Я думаю, что любому землевладельцу было бы выгодно сдавать все коттеджи в своей собственности непосредственно самим рабочим, точно так же, как сдаются фермы, предоставляя им гарантию владения, пока вносится арендная плата, и добавляя к каждому коттеджу большой сад или участок площадью до, скажем, двух акров по сельскохозяйственной, а не по завышенной арендной плате. Большинство садов и участков сдаются в качестве одолжения по арендной плате, примерно в три, а в некоторых случаях даже в шесть раз превышающей сельскохозяйственную арендную плату за ту же почву на соседних полях. Коттеджники не рассматривают такую аренду — к тому же удерживаемую на честном слове — как одолжение или доброту и не чувствуют никакой благодарности или привязанности к тем, кто позволяет им копать и рыть за плату втрое большую, чем платит фермер. Добавьте к этим коттеджам сады, не обязательно прилегающие к ним, но как можно ближе, насколько позволяют обстоятельства, до двух акров по чисто сельскохозяйственной арендной плате. Если бы, кроме того, были предоставлены возможности для постепенного выкупа права собственности рабочим на тех же условиях, которые сейчас часто предлагают строительные общества, было бы еще лучше. Я думаю, что для землевладельца, арендатора и страны в целом было бы выгодно иметь оседлое сельскохозяйственное население.

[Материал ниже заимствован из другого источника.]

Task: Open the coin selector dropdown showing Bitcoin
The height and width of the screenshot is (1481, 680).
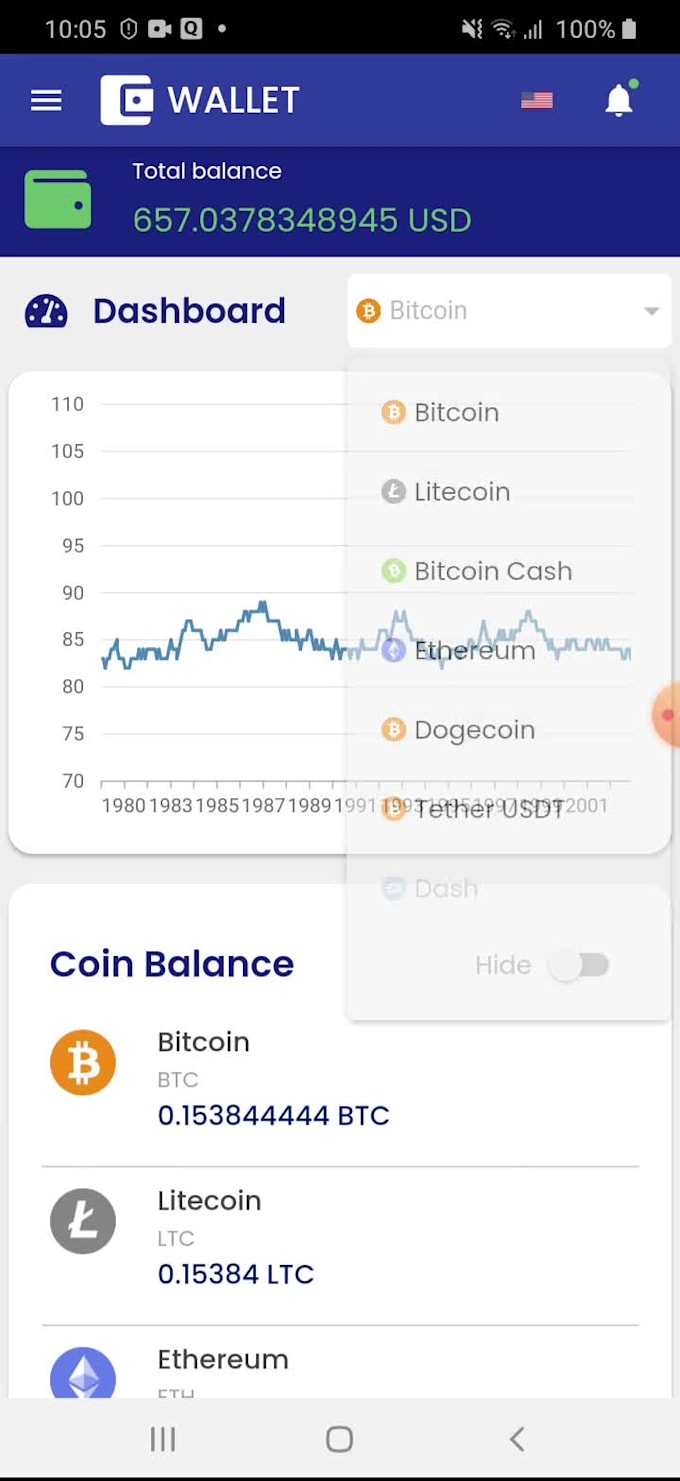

Лимит в два акра я упоминаю не потому, что в этом размере земли есть какая-то особая добродетель, а потому, что я не думаю, что рабочий выиграл бы от того, что у него было бы больше, поскольку тогда он должен был бы тратить все свое время на возделывание своего участка. Опыт снова и снова доказывал, что для человека в Англии жить за счет ручного труда на четырех или пяти акрах земли — это самое жалкое существование из возможных. Он едва может сводить концы с концами, он постоянно терпит неудачи, его дети в лохмотьях, и долги в конечном итоге поглощают его. Он не приносит пользы ни себе, ни другим, ни стране. Ибо в нашей стране сельское хозяйство, будь то плугом или лопатой, ограничено тремя вещами: травой, зерном или скотом, и нет такого растения, как виноград, благодаря которому мелкий собственник мог бы процветать. Наступают влажные сезоны, и посмотрите — даже широкие акры, возделываемые с такими денежными затратами, ничего не приносят, и фермер оказывается на грани разорения. Но эта грань разорения для мелкого собственника, который видит, как уничтожены его четыре акра урожая, означает просто исчезновение. Так что количество земли, которое может быть полезным, — это то количество, которое коттеджник может возделывать, не отдавая этому все свое время; так что, по сути, он может также зарабатывать зарплату.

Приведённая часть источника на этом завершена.